Alguns exemplos de relações importantes são:
- deficiência de zinco com inibição da resposta inflamatória;
- zinco com a reparação de lesões nas enterites/mucosites e feridas em geral;
- deficiência de selênio e vitamina E, predispondo ao maior risco de toxicidade e doença cardíaca.
Considerando esses dados, a qualidade da dieta exerce um papel relevante, tanto no contexto preventivo do câncer quanto no contexto terapêutico, durante e após o tratamento.
Preparações dietéticas saudáveis, ou seja, ricas em alimentos funcionais (nutrientes e compostos bioativos) e com baixos níveis de compostos tóxicos, oxidantes e pró-inflamatórios como corantes, conservantes, açúcares e gorduras saturadas são indicados.
Apesar disso, o quanto o hábito alimentar pode ser responsável por modificar essas respostas em pacientes oncológicos pediátricos ainda precisa ser estudado para ser melhor definido.
Há evidências da influência de agentes fitoquímicos dietéticos no tratamento quimioterápico, sendo extremamente necessário no processo de terapia para aumentar a chance de cura dos pacientes. Diferentes compostos naturais podem melhorar a eficiência do tratamento.
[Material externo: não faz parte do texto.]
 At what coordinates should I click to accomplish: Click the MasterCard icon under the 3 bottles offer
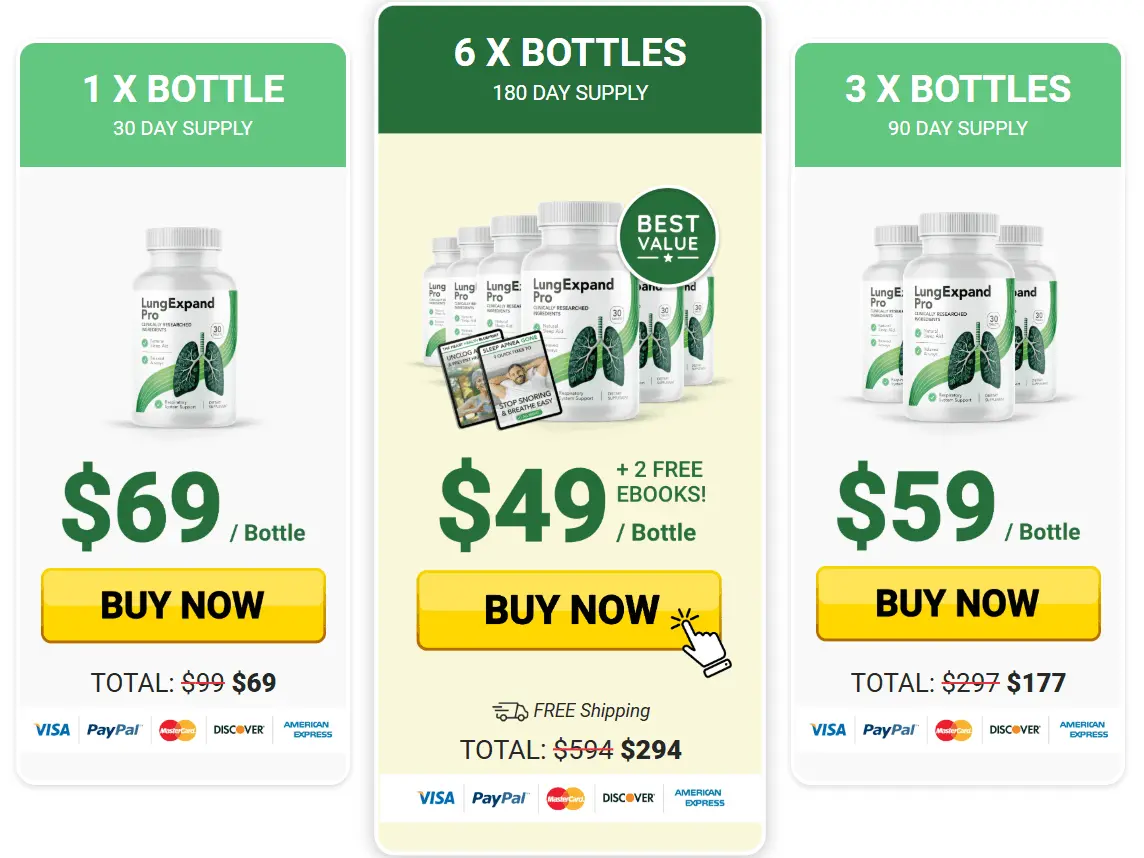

Por outro lado, há evidências controversas quanto à suplementação de doses excessivas de alguns nutrientes que podem interferir com as respostas dos tratamentos e, também, como promotores de câncer.
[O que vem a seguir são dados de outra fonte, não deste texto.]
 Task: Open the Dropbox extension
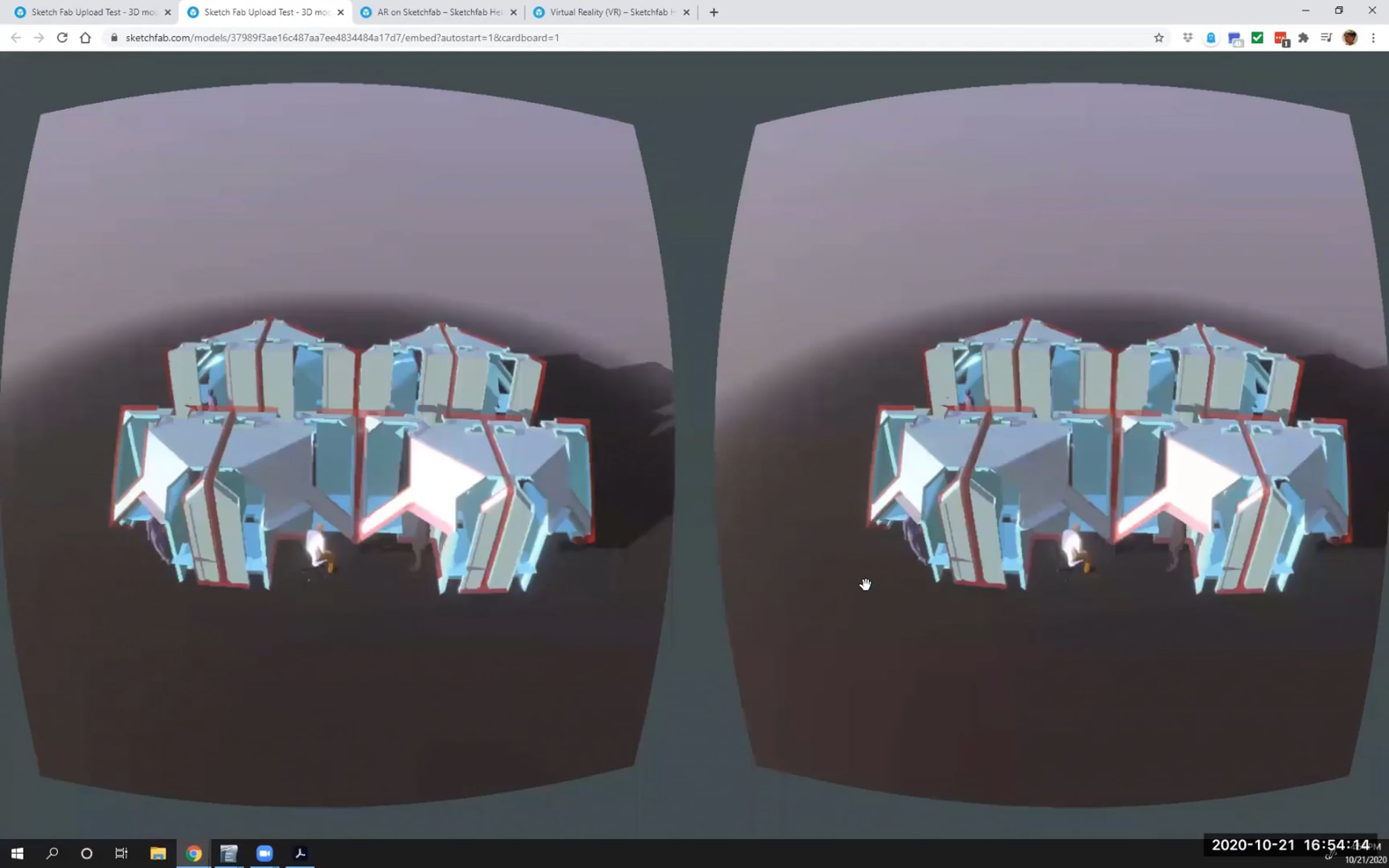coord(1188,38)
Alguns efeitos benéficos descritos são:
- redução da resistência a agentes quimioterapêuticos;
- redução e alívio dos efeitos adversos da quimioterapia e da radioterapia;
- ajuda na desintoxicação do organismo quanto aos medicamentos;
- prevenção do excesso de formação de radicais livres;
- outros.
Ao mesmo tempo, é importante estar ciente de que alguns agentes fitoquímicos, principalmente se oferecidos em doses excessivas, por meio de suplementação artificial, podem ter efeitos indesejáveis tóxicos e influenciar negativamente os resultados do tratamento.
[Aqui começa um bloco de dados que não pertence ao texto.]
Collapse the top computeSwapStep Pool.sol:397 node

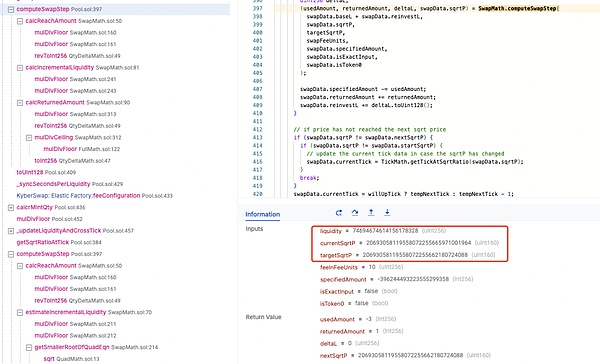(x=11, y=9)
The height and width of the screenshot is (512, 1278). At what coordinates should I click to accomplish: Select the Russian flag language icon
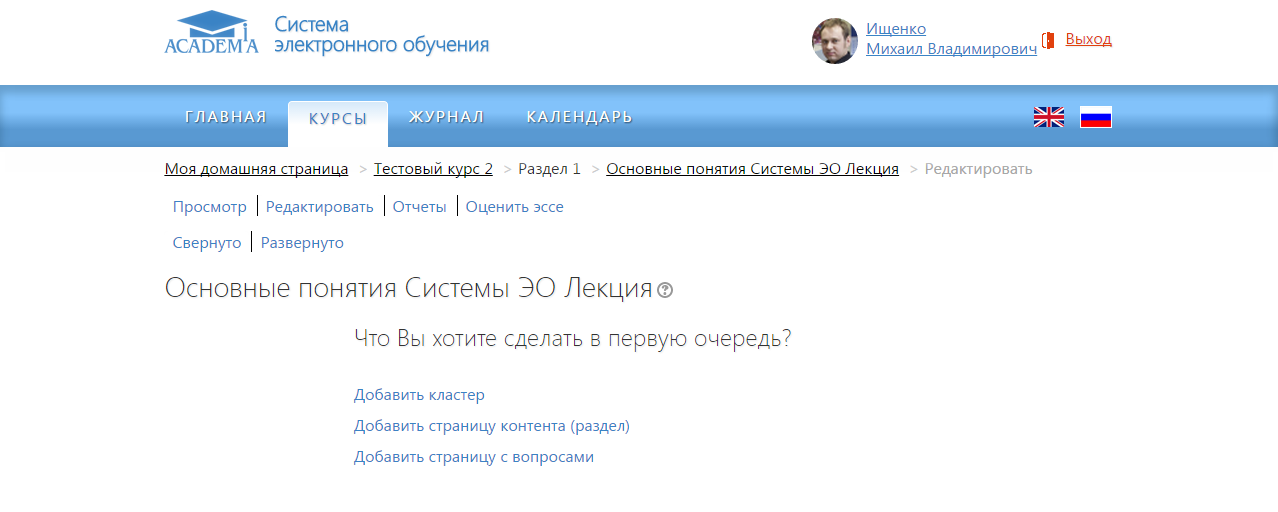click(x=1095, y=117)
Portanto, salvo em condições de necessidade de terapia nutricional especializada, a dieta, por meio de alimentos naturais, deve ser o objetivo primário do aconselhamento nutricional para todos os indivíduos durante o tratamento oncológico e após este.
Levando-se em consideração que crianças podem ter mais dificuldades de aceitação dietética do que adultos, a elaboração de preparações especiais e receitas atrativas, que incluam alimentos ricos em nutrientes e compostos bioativos é uma das facetas da terapia nutricional em pacientes pediátricos com câncer.